__TEXT SEGMENT__
◆ ◆ ◆

South Africa-based fintech startup Ezeebit has secured US$2.05 million in seed funding to accelerate the development of its stablecoin and cryptocurrency payment infrastructure and deepen merchant adoption across South Africa, Kenya, and Nigeria.
Founded in 2023 and regulated by South Africa’s Financial Sector Conduct Authority (FSCA), Ezeebit is positioning itself at the intersection of decentralised finance and traditional payment systems, enabling businesses to accept crypto payments while receiving fast, local fiat payouts.
The funding round, led by Raba Partnership and supported by Founder Collective alongside prominent fintech and payments veterans, underscores growing investor confidence in Africa’s crypto payment rails.
According to Ezeebit’s CEO and co-founder, Daniel Katz, African merchants remain constrained by “slow, expensive payment rails,” even as crypto adoption for savings and remittances continues to rise.
“We bridge this gap by connecting decentralised and traditional finance with a compliant stablecoin settlement layer,” Katz said, adding that the new capital will allow Ezeebit to provide “vital infrastructure, allowing millions to participate fully in the global digital economy.”
What You Should Know About Ezeebit
Ezeebit is a cryptocurrency and stablecoin payment infrastructure company that allows merchants to accept crypto payments without directly holding or managing volatile digital assets.
The company operates a compliant settlement layer that instantly converts crypto payments into stablecoins and facilitates next-business-day payouts in local fiat currencies.
Since launching, Ezeebit has processed over 30,000 transactions, generating millions of dollars in gross merchandise value, and has onboarded high-profile clients including iStore, Le Creuset, Tintswalo Lodges, Amiri, Diesel, and Scoin.

◆ ◆ ◆

__DATA EXCERPT__
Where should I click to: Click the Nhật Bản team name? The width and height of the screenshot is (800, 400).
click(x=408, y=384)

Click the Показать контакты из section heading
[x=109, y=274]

◆ ◆ ◆

__BRIEF 1__
Answer these questions from the Ezeebit article:
(a) Which body regulates Ezeebit?
(b) Who led the funding round?
(c) How many transactions has Ezeebit processed since launching?
__BRIEF 2__
Please continue the Ezeebit article, picking up right after its final sentence.
The lines above were drawn from a separate source and are unrelated to the Ezeebit article.

__WRITTEN RESPONSE 1__
(a) South Africa's Financial Sector Conduct Authority (FSCA)
(b) Raba Partnership
(c) Over 30,000

__WRITTEN RESPONSE 2__
Its regulatory status under South Africa’s FSCA gives it a level of credibility and compliance that remains scarce in Africa’s fragmented crypto payments ecosystem.
The Problem Ezeebit Is Solving
Across Africa, merchants face slow settlement times, high transaction fees, and limited cross-border payment options, while consumers increasingly hold crypto assets for remittances and savings but lack reliable ways to spend them in everyday commerce.
Traditional payment systems often fail to meet the needs of businesses operating in digitally connected but financially constrained markets.
As Katz explains, “African merchants are tied to slow, expensive payment rails, while consumers increasingly hold crypto for remittances and savings but lack a safe way to spend it.”
This disconnect has created a significant gap between crypto ownership and real-world usability, one that Ezeebit aims to close.
How the Ezeebit Startup Operates and Who It Serves
Ezeebit acts as a bridge between crypto users and mainstream businesses. Customers can pay using cryptocurrency, while merchants receive their funds in local currency, typically by the next business day.
This removes exposure to crypto price volatility and operational complexity for merchants, making adoption frictionless.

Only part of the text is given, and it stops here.